Written exercise:
Convert the stretch from the line containing "The width and" through the end of the items into a JSON list of strings, one string per line, leaving out blank lines and the pictures.

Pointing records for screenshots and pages
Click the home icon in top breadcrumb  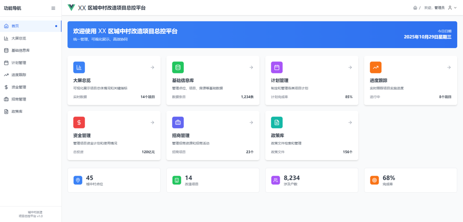[415, 8]
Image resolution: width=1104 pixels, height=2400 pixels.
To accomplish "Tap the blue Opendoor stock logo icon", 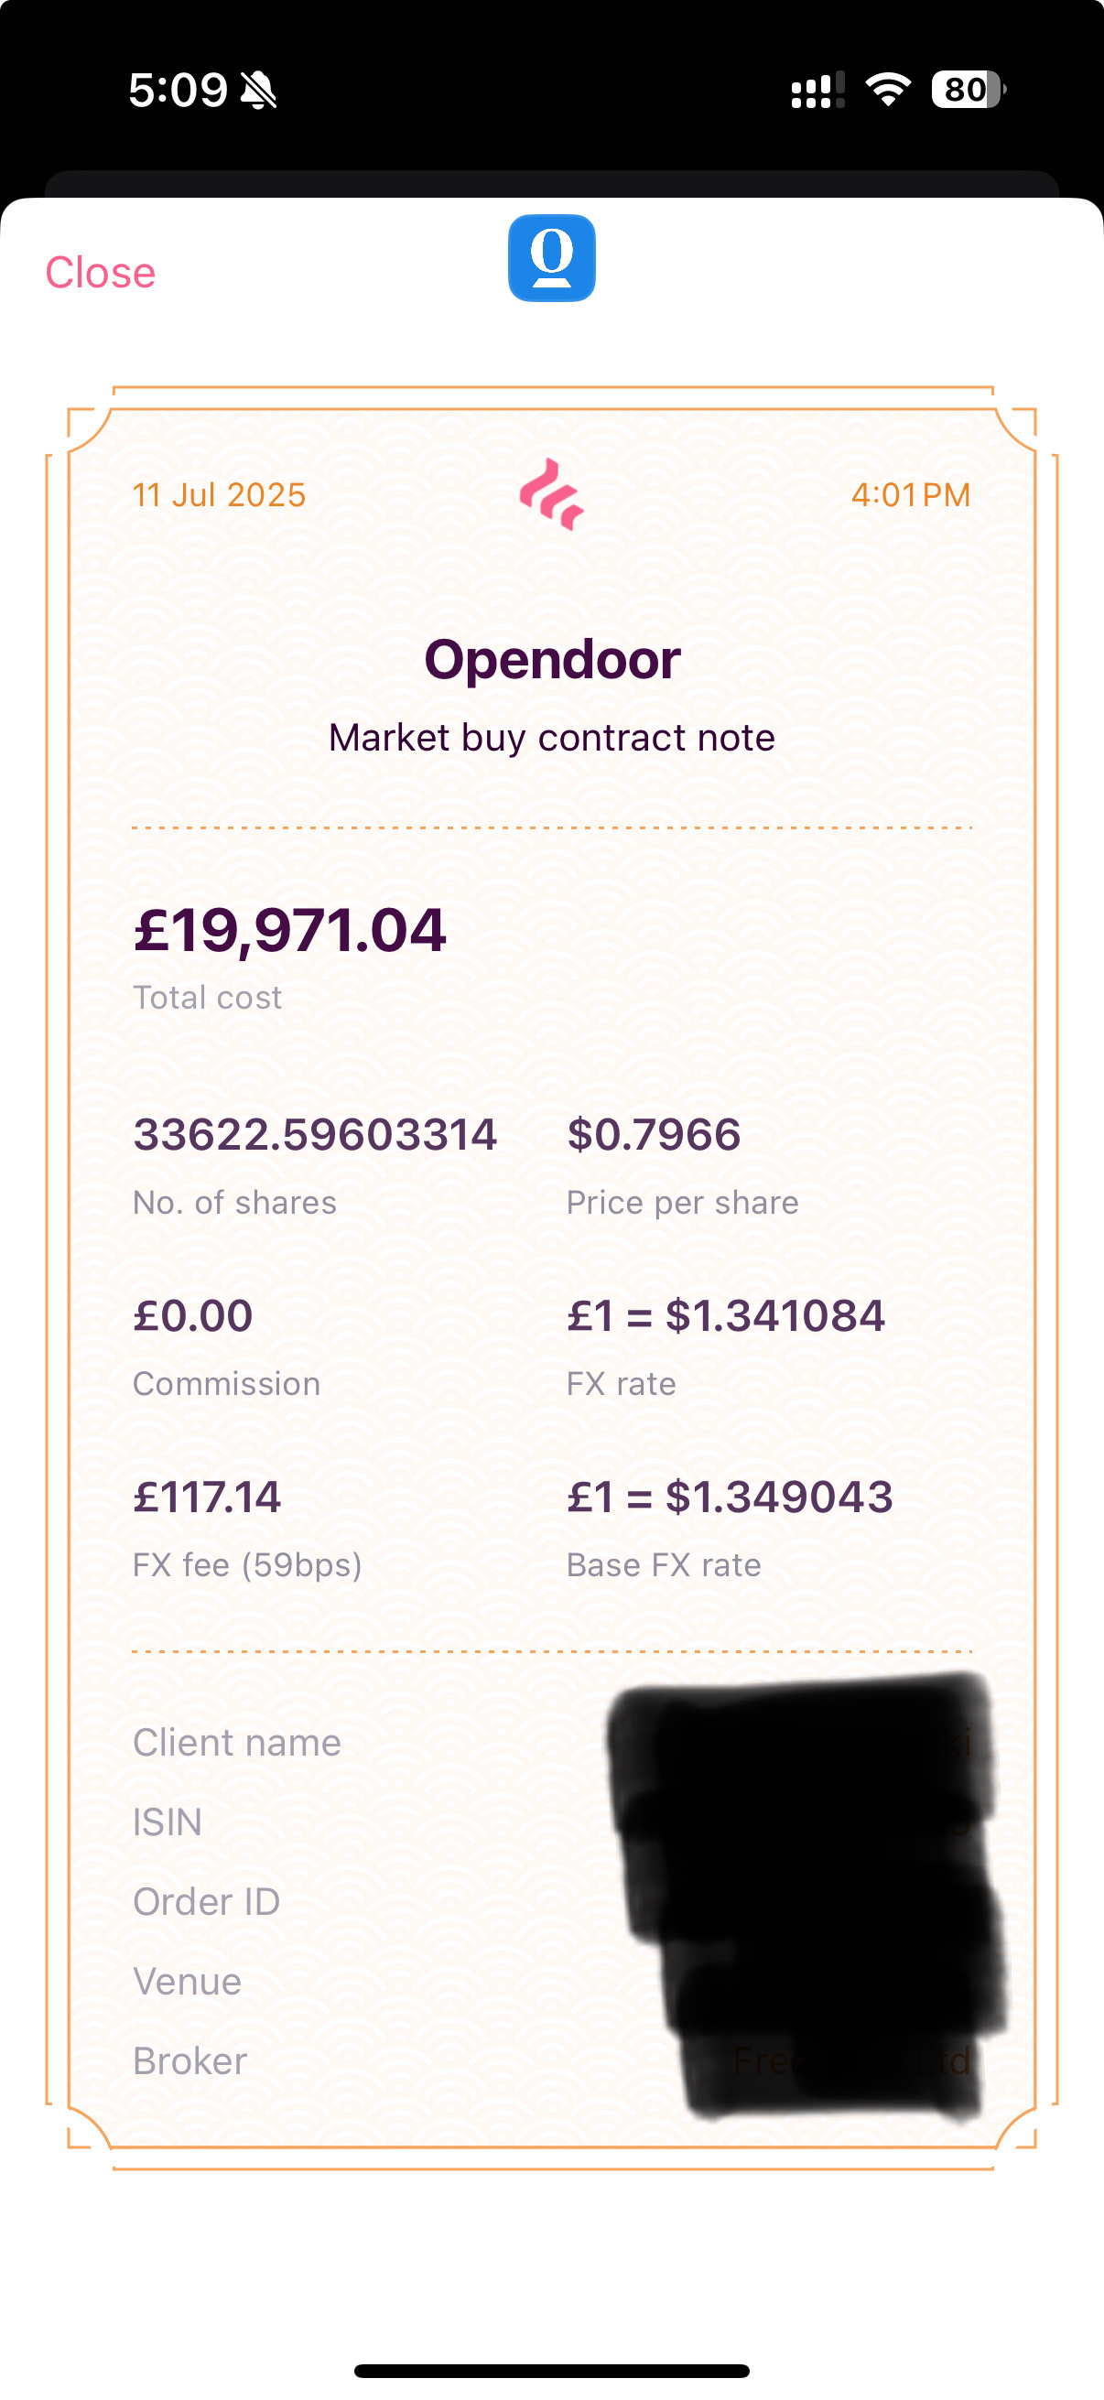I will click(x=552, y=258).
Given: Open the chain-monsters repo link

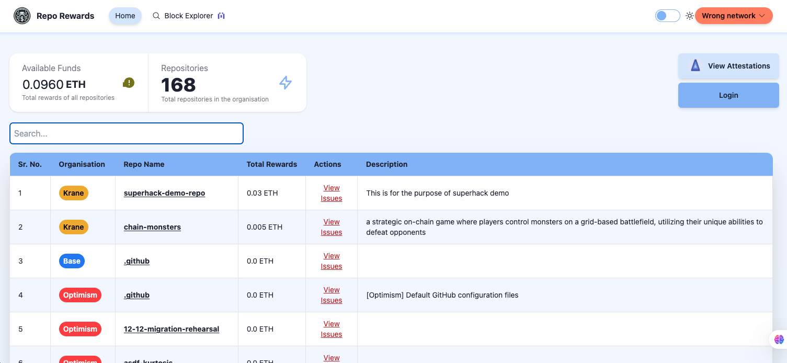Looking at the screenshot, I should 152,227.
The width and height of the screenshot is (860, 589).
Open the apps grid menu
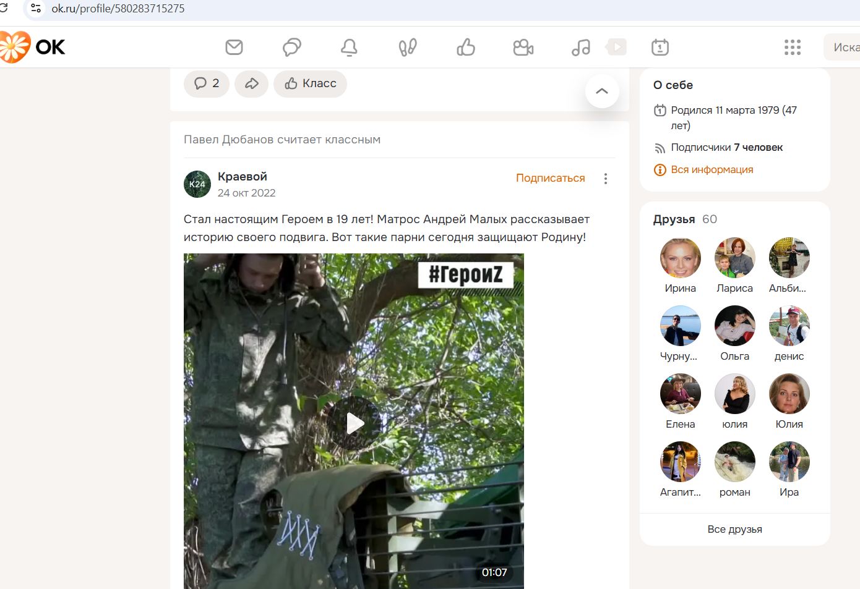click(x=793, y=47)
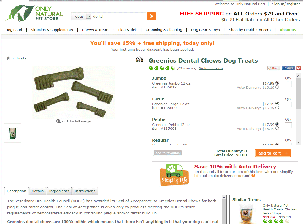
Task: Open the dogs search category dropdown
Action: [81, 17]
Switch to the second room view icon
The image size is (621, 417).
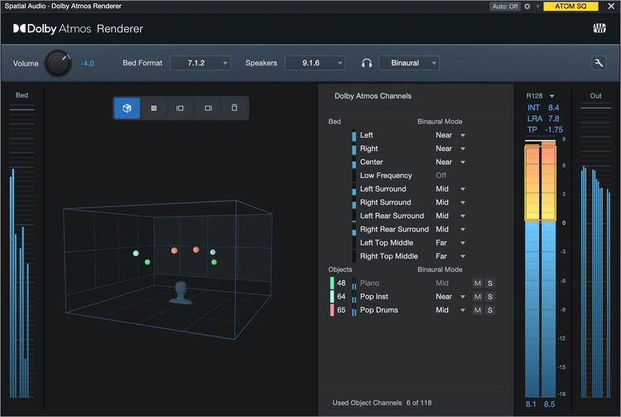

Written reply:
[
  "The width and height of the screenshot is (860, 589).",
  "Open the apps grid menu",
  "click(x=793, y=47)",
  "Task: Open the dogs search category dropdown",
  "Action: [81, 17]",
  "Switch to the second room view icon",
  "The image size is (621, 417)."
]